» 本文:
三木谷浩史。1997年に楽天市場を創業、Eコマースをはじめ、トラベル、医療、金融など国内外で幅広い事業を展開する起業家として知られる。楽天グループを国内最大規模のコングロマリットへと導いた人物だ。

楽天は「東北楽天ゴールデンイーグルス」や「ヴィッセル神戸」のオーナー企業としてもなじみ深く、スポーツビジネスにも力を入れている。最近では日本の通信業界に風穴を開けるべくモバイル事業に注力し、「利用料0円」という思い切った料金プランを打ち出したのも記憶に新しい。さらに、三木谷氏本人は政府に対してさまざまな政策提言も行っており、シリコンバレーの起業家とも親交がある。

本書はそんな三木谷氏の週刊文春での連載コラムを書籍化したものだ。楽天グループの事業内容のごとく、日本の政治や英語教育、人口減少に対する解決策、楽天の通信事業の進むべき方向性など幅広いテーマが語られる。

イーロン・マスクとのカラオケ秘話や歴代首相への直談判、FCバルセロナとのスポンサー契約の背景など、一線で活躍する起業家だからこその生々しいエピソードも豊富だ。三木谷氏が描く日本、世界の未来の一端に触れることができ、きっとビジネスにおける示唆やヒントも得られるはずだ。

ライター画像
小林悠樹

著者

三木谷浩史(みきたに ひろし)
1965年、兵庫県神戸市生まれ。1988年に一橋大学商学部卒業後、日本興業銀行(現・みずほ銀行)に入行、1993年、ハーバード大学にてMBAを取得。興銀を退職後、1997年にエム・ディー・エム(現・楽天グループ)を設立し、楽天市場を開設。現在はEコマースと金融を柱に、通信や医療、スポーツなど幅広く事業を展開している。現在、会長兼社長。2012年に発足した一般社団法人新経済連盟でも代表理事を務める。主な著書に『楽天流』(講談社)、『たかが英語!』(講談社)、『成功のコンセプト』(幻冬舎文庫)など、父・三木谷良一との共著に『競争力』(講談社)。

本書の要点

  • 要点
    1
    日本が成長していくためには優秀な人材を国内外から集め、同時に規制緩和をしてイノベーションが起きやすい環境を整えなくてはならない。

» 与えられた情報:
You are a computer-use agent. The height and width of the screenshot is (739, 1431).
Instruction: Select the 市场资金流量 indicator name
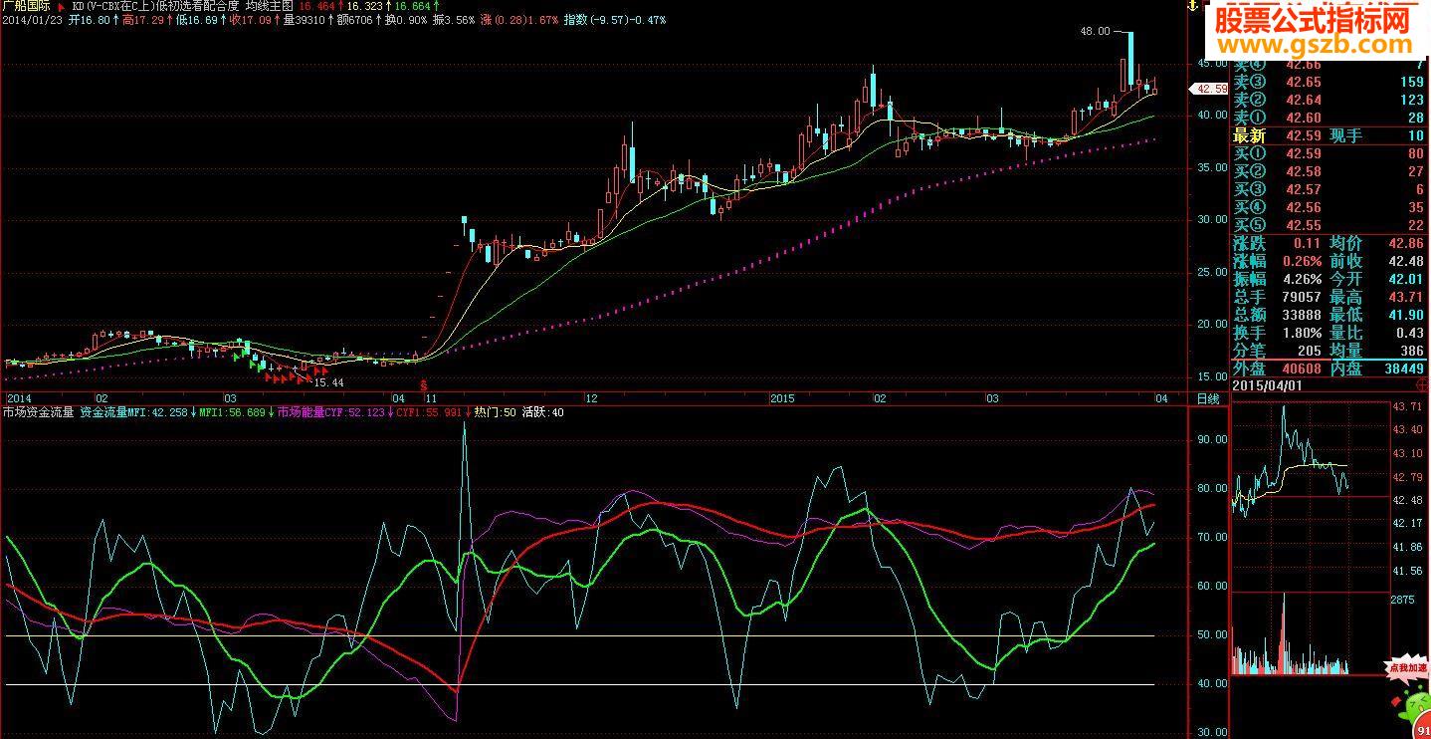click(x=38, y=411)
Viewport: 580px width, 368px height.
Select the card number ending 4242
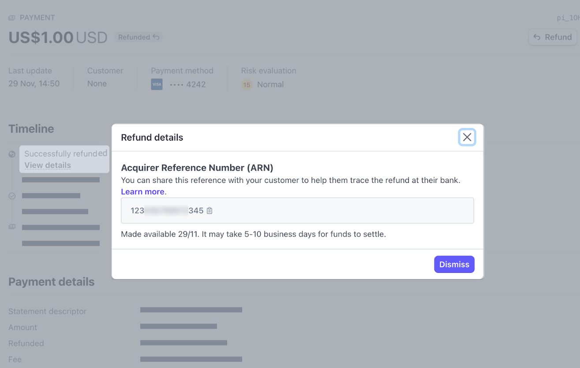coord(188,85)
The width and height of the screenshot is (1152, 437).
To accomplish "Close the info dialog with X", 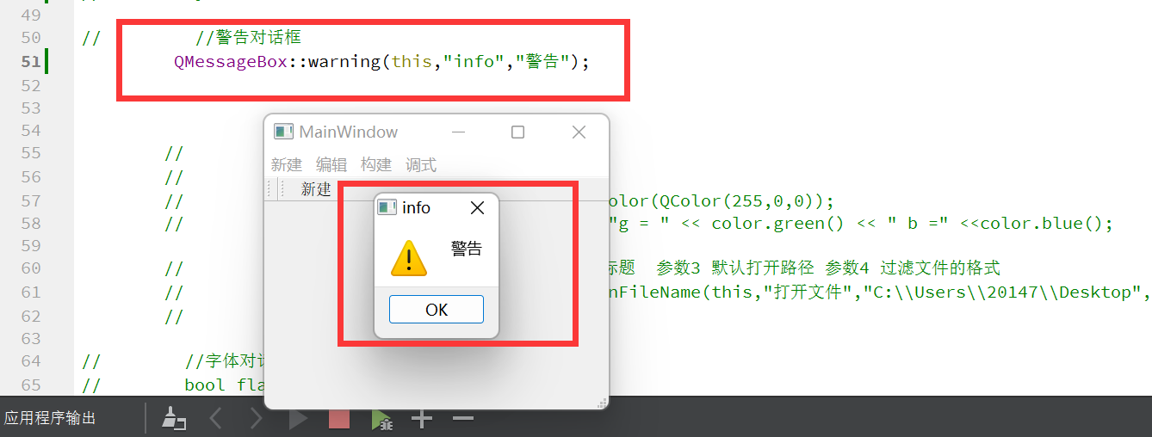I will (477, 207).
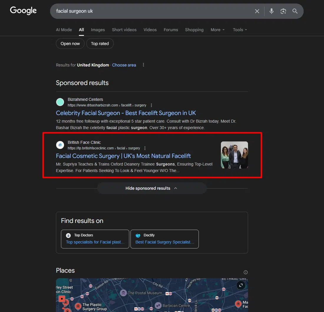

» 問題:
本文の「1965年、兵庫県神戸市生ま」から「環境を整えなくてはならない。」までを、一字も変えずに抜き出してください。 エントリーは、本文とは別のところから取ってきたものです。

» 解答:
1965年、兵庫県神戸市生まれ。1988年に一橋大学商学部卒業後、日本興業銀行(現・みずほ銀行)に入行、1993年、ハーバード大学にてMBAを取得。興銀を退職後、1997年にエム・ディー・エム(現・楽天グループ)を設立し、楽天市場を開設。現在はEコマースと金融を柱に、通信や医療、スポーツなど幅広く事業を展開している。現在、会長兼社長。2012年に発足した一般社団法人新経済連盟でも代表理事を務める。主な著書に『楽天流』(講談社)、『たかが英語!』(講談社)、『成功のコンセプト』(幻冬舎文庫)など、父・三木谷良一との共著に『競争力』(講談社)。

本書の要点

  • 要点
    1
    日本が成長していくためには優秀な人材を国内外から集め、同時に規制緩和をしてイノベーションが起きやすい環境を整えなくてはならない。